これもミリアの才能によるものだろうか。いや、どちらかというと彼女の人徳だろう。俺は彼女を助けた側なのにも関わらずたくさんの恩義を感じているように、精霊たちも彼女に恩義を感じているのだろう。そんな風に俺は勝手に感心する。
食事を終えた俺たちは家の前の家庭菜園予定地に出る。菜園予定地は数十メートル四方の大きさがあるが、今は端っこに昨日のトマトが植えられている以外はだだっぴろい平地に過ぎない。
「それで何を植えるんですか?」
「トマト、レタス、カボチャ、ポテト、キャロット、オニオン辺りは植えたいな。

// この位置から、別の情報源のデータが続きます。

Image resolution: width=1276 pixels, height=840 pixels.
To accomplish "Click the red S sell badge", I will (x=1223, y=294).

ちょうど種もあるし」
トマトやレタスについては現物はなかったが種だけラザルの荷車に入っていた。おそらく育てて欲しいという気持ちだったので、その通りにさせてもらおうと思う。
「ちなみにミリアは何か育てたいものはあるか?」
「そうですね……離宮で育てていたホウレンソウがあれば、得意料理がいくつか作れます」
「よし、それも育てるか」
俺は菜園予定地を大ざっぱに七つに区切り、エリアを定める。
「クリエイト・リッチ・サンド」
俺が唱えると菜園一帯の土がぱーっと輝いた。
そして魔法により、栄養のある土へと変化していく。
「すごいです、ノームたちも喜んでいます」
俺には見ただけで土の栄養は分からないが、土の精霊たちは感覚で効果が分かるらしく、ミリアはそれを見て感心している。

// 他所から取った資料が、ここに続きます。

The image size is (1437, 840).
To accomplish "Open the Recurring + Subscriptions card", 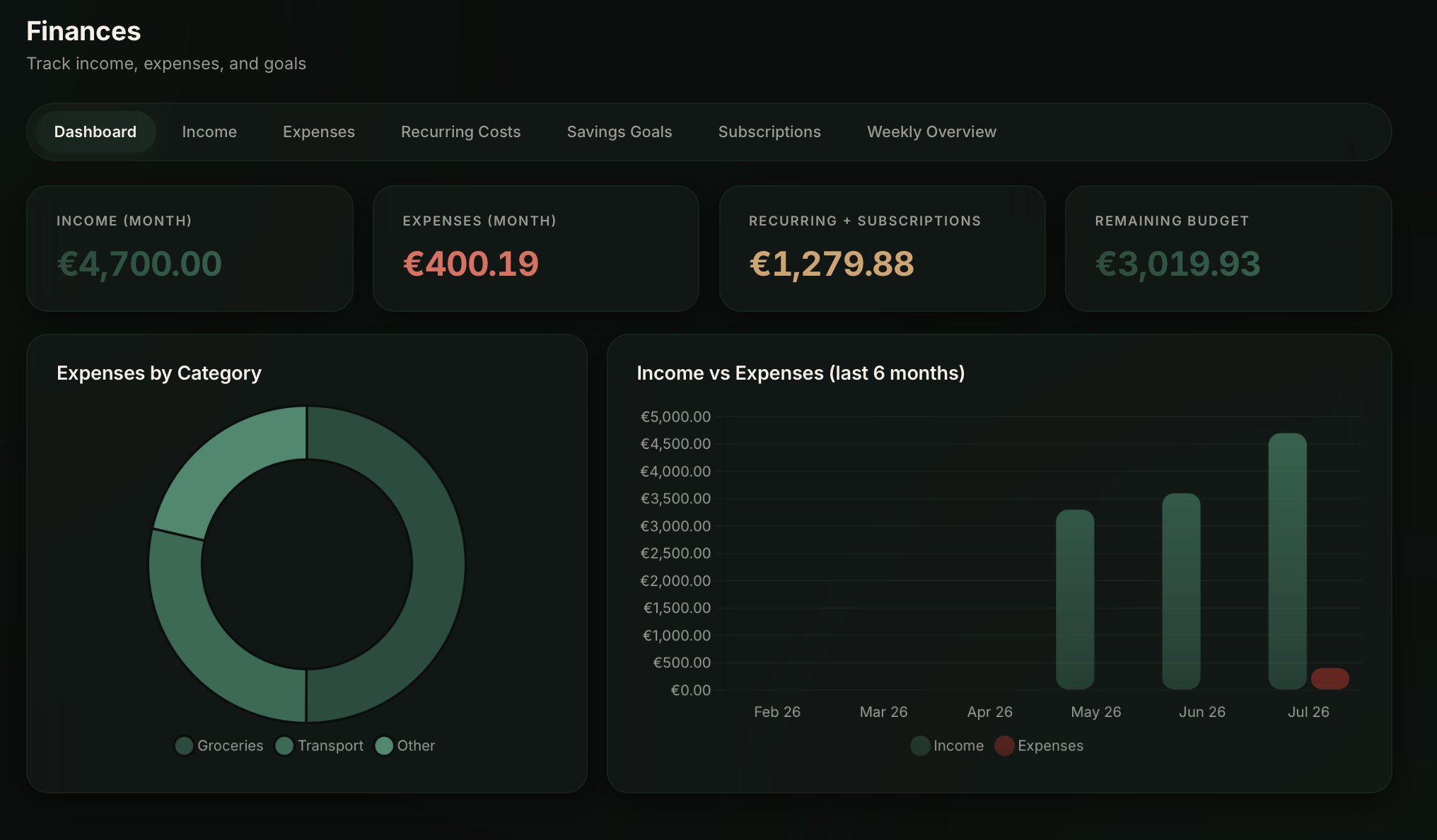I will 882,248.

それが終わると俺たちは順番に種を蒔いていく。ちなみに俺にもミリアにも農業の知識はないので、一応最低限の間隔だけ空けて基本的には適当だ。それでもエリアが広いため、蒔き終わると俺もミリアも軽く疲労する。
「では後はノームさんたち、お願いします。あまり速すぎず、一日で今の大地の栄養を使い切るぐらいで」
ミリアは精霊たちに細々とした指示を出す。
それが終わると、俺たちは畑の隅に腰かけて風に吹かれながら休憩した。
しばらくすると、畑の一角から小さい緑の芽が見えた。栄養を吸い尽くさないように速度をゆるめにしたが、それでも結構な速さだ。
「楽しみだな」
「はい。色々食材があればもっと料理のレパートリーも広がります」
「ミリアは本当に料理が好きなんだな」
もちろん俺や精霊に喜んでもらいたいという気持ちはあるのだろうが、それにしても元々好きだからこそ出来るのだろう。

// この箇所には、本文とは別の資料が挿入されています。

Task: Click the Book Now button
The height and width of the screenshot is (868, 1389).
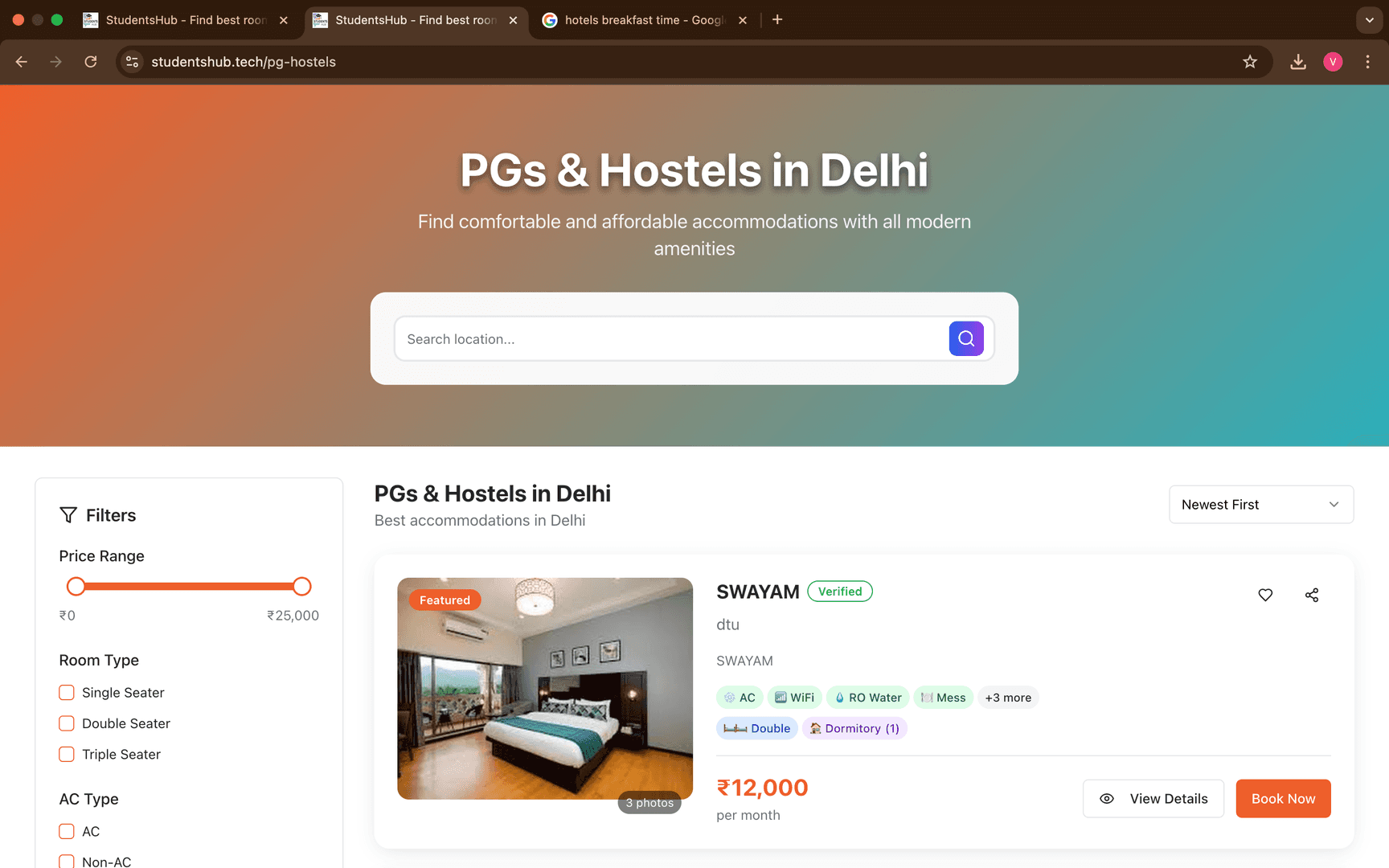Action: point(1283,799)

「そうですね。でも、それはアルスさんも錬金術が好きでしょう?」
「それはそうだが」
「すごい発明をしたいと言うのと、おいしい料理を作りたいというのは多分似た気持ちですよ」
「なるほど」
そう言われると俺も納得がいく。俺も国のために賢者の石を作ろうとしたというよりは、自分の知識と技術の限りを使って偉大なものを作りたいという気持ちの方が大きかった。全然違うタイプに思えたが、案外彼女とは似たところがあるのかもしれない。
こうして俺はミリアとともにこれまでの研究付けの日々とは一転した穏やかな生活を送り始めたのだった。